INSTRUCTIONS TO FOLLOW: Copy out the lines beginning at the one with "[button] (180, 86)" and ending at the last line of the data, both included; pictures stay out.

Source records
—————

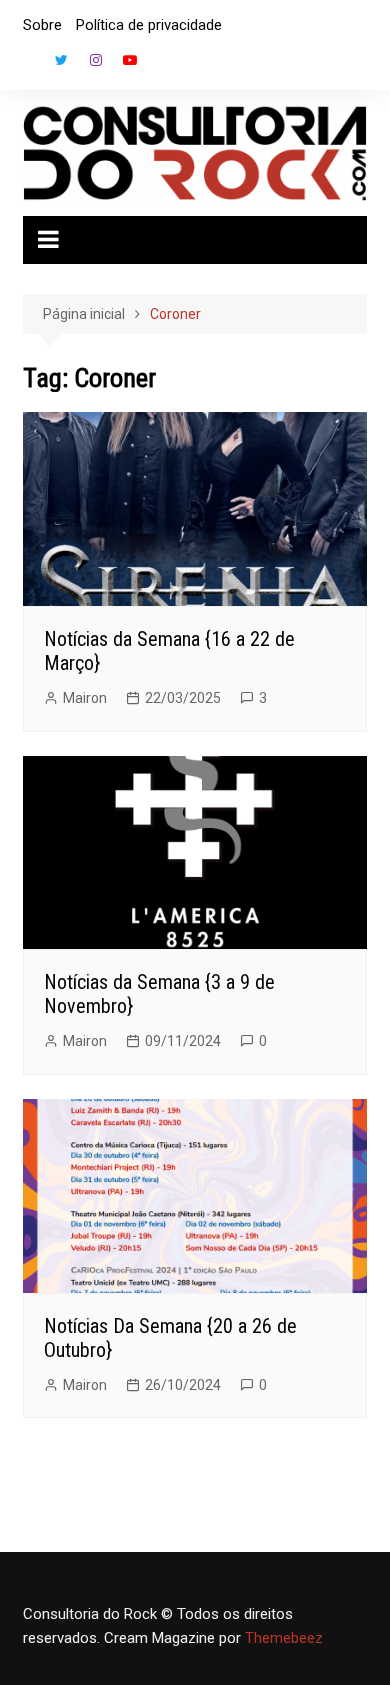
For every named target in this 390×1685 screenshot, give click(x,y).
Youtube (130, 60)
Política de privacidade (149, 25)
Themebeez (284, 1638)
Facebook (28, 65)
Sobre (42, 25)
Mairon (85, 698)
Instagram (96, 60)
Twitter (62, 60)
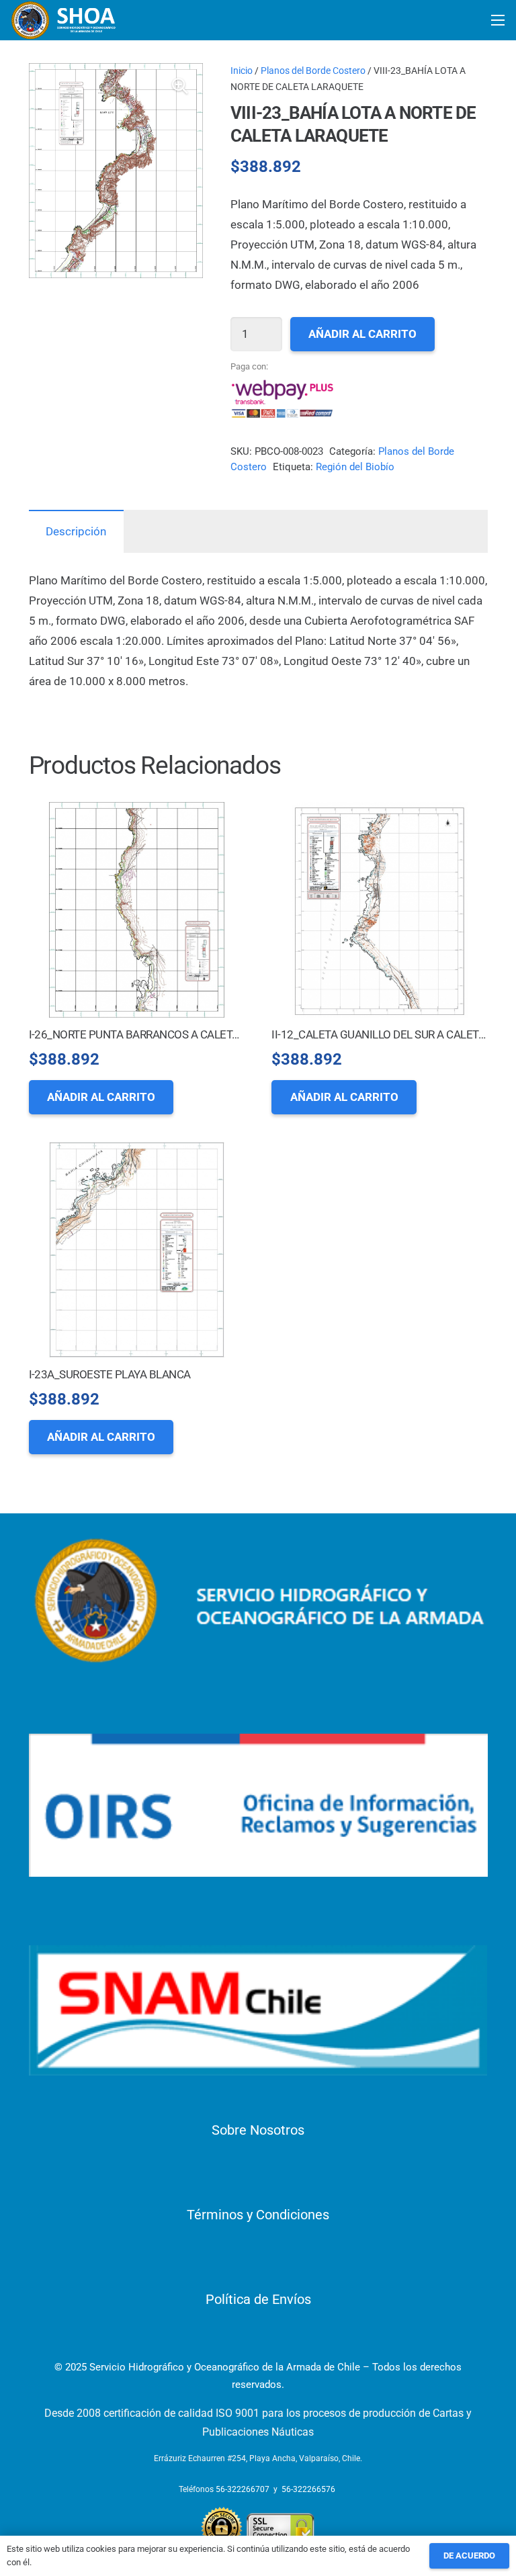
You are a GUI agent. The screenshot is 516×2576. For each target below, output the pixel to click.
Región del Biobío (355, 467)
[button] (180, 86)
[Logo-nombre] (258, 1600)
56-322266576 (308, 2489)
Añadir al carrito (362, 334)
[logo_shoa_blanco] (64, 20)
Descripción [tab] (76, 531)
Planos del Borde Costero (313, 70)
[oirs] (258, 1805)
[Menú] (497, 20)
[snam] (258, 2010)
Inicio (241, 70)
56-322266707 (242, 2489)
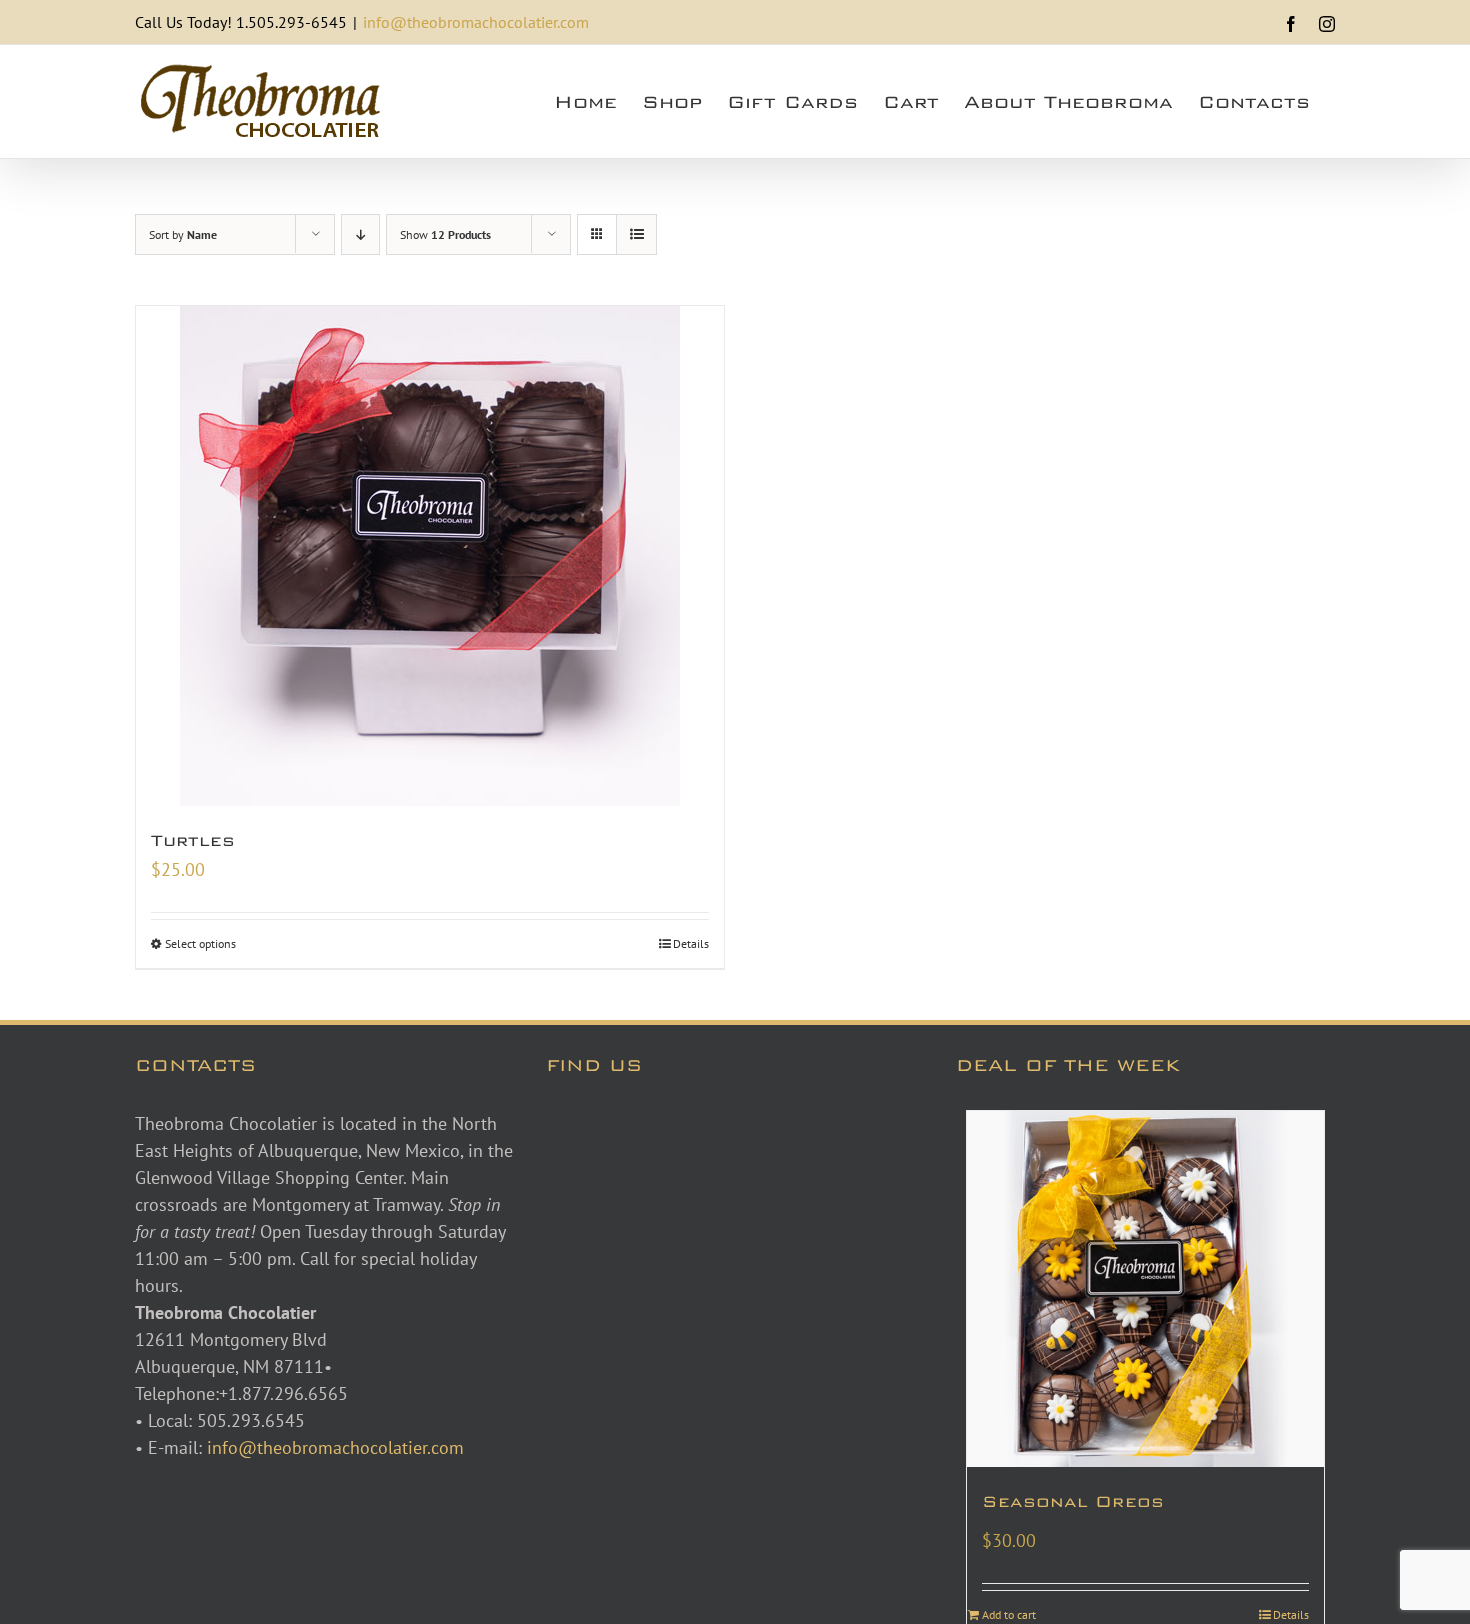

—————

WRITTEN SOLUTION:
[button] (180, 86)
[Logo-nombre] (258, 1600)
56-322266576 (308, 2489)
Añadir al carrito (362, 334)
[logo_shoa_blanco] (64, 20)
Descripción [tab] (76, 531)
Planos del Borde Costero (313, 70)
[oirs] (258, 1805)
[Menú] (497, 20)
[snam] (258, 2010)
Inicio (241, 70)
56-322266707 (242, 2489)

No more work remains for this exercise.